** EXERCISE AIM **
Revise the part of the records that opens with the line containing "Image resolution: width=824" and closes with the line containing "click(466, 317)": replace "Viewport" with "Display" and leave every other character as it is.

[Data records]

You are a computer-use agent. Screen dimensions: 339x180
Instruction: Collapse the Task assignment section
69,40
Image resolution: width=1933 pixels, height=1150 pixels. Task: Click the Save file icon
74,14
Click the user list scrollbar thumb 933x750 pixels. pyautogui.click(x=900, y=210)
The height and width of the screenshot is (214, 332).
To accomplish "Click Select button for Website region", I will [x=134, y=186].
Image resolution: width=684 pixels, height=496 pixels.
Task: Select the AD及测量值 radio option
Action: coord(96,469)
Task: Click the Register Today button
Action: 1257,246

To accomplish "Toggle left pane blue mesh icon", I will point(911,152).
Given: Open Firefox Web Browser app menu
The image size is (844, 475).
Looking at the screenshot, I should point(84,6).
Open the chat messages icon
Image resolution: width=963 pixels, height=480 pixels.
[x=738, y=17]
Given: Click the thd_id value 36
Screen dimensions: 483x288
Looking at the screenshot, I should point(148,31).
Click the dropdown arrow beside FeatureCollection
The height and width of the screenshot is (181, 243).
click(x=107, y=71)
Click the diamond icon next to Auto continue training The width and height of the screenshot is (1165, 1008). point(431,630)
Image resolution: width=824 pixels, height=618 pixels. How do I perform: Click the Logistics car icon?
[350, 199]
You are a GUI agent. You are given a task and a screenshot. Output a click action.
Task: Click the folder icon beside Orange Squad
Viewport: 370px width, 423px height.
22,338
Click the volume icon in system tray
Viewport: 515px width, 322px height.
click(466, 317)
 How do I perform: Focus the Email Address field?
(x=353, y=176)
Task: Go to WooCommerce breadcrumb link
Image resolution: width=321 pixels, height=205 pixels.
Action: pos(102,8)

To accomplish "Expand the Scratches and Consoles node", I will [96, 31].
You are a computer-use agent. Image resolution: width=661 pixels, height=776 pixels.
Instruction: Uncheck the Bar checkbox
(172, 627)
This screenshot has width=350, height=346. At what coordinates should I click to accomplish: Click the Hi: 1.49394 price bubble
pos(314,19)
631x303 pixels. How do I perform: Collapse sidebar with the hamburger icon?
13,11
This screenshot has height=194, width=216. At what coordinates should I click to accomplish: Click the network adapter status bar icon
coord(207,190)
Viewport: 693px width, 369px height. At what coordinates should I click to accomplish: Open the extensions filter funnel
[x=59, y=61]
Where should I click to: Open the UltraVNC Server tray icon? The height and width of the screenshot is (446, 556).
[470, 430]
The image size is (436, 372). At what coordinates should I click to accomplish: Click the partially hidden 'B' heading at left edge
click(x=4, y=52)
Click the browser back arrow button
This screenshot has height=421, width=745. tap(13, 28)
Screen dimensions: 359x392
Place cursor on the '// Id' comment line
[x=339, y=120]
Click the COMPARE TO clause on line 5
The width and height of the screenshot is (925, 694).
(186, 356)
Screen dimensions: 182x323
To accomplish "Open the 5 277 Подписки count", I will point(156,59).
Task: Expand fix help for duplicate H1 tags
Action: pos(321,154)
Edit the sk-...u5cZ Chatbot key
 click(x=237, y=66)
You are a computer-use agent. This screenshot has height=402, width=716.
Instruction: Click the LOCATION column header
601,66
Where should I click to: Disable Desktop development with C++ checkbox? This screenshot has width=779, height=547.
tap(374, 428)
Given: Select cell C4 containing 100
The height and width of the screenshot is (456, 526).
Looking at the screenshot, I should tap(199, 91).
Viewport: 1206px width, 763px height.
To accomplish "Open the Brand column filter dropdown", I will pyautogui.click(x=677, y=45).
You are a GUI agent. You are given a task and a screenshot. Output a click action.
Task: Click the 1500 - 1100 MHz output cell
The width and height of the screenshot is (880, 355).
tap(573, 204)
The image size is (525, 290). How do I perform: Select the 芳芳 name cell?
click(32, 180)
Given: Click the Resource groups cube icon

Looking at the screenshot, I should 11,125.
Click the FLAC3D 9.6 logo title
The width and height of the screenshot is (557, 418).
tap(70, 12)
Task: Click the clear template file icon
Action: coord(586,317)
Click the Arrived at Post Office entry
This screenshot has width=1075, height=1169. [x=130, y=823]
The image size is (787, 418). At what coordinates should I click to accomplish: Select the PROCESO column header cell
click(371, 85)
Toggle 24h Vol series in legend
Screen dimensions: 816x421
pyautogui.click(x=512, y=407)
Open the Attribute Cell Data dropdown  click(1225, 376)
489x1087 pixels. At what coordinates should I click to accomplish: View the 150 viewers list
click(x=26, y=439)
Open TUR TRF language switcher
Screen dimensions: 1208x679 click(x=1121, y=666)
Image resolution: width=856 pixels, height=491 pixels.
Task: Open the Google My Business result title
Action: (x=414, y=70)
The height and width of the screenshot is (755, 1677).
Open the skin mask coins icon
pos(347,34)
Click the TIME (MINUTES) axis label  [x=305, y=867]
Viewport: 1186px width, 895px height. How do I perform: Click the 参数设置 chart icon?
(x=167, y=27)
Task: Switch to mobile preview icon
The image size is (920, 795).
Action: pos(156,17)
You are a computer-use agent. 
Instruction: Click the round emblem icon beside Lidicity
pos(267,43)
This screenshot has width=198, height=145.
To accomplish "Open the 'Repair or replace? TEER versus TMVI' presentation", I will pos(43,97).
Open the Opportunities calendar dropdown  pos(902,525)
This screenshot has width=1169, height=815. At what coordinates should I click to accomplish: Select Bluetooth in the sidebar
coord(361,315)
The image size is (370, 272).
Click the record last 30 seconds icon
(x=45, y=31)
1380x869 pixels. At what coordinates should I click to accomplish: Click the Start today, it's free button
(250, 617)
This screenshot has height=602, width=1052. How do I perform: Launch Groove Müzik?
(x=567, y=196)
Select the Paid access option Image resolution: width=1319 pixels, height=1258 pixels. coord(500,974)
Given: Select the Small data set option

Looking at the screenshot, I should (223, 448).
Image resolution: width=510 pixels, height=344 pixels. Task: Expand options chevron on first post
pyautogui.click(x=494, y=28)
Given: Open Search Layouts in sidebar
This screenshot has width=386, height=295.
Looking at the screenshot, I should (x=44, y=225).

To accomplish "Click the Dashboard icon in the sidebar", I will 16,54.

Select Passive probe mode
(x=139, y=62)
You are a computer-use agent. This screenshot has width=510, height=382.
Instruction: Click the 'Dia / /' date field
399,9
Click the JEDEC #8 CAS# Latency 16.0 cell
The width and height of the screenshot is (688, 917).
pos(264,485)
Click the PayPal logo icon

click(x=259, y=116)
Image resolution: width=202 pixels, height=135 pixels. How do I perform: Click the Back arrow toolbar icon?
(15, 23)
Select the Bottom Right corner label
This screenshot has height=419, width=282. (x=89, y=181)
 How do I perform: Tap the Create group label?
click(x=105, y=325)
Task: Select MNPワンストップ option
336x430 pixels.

** EXERCISE ANSWER **
Image resolution: width=824 pixels, height=618 pixels. How do I perform: Click the Logistics car icon?
[350, 199]
You are a GUI agent. You are given a task and a screenshot. Output a click action.
Task: Click the folder icon beside Orange Squad
Display: 370px width, 423px height.
22,338
Click the volume icon in system tray
Display: 515px width, 322px height.
click(466, 317)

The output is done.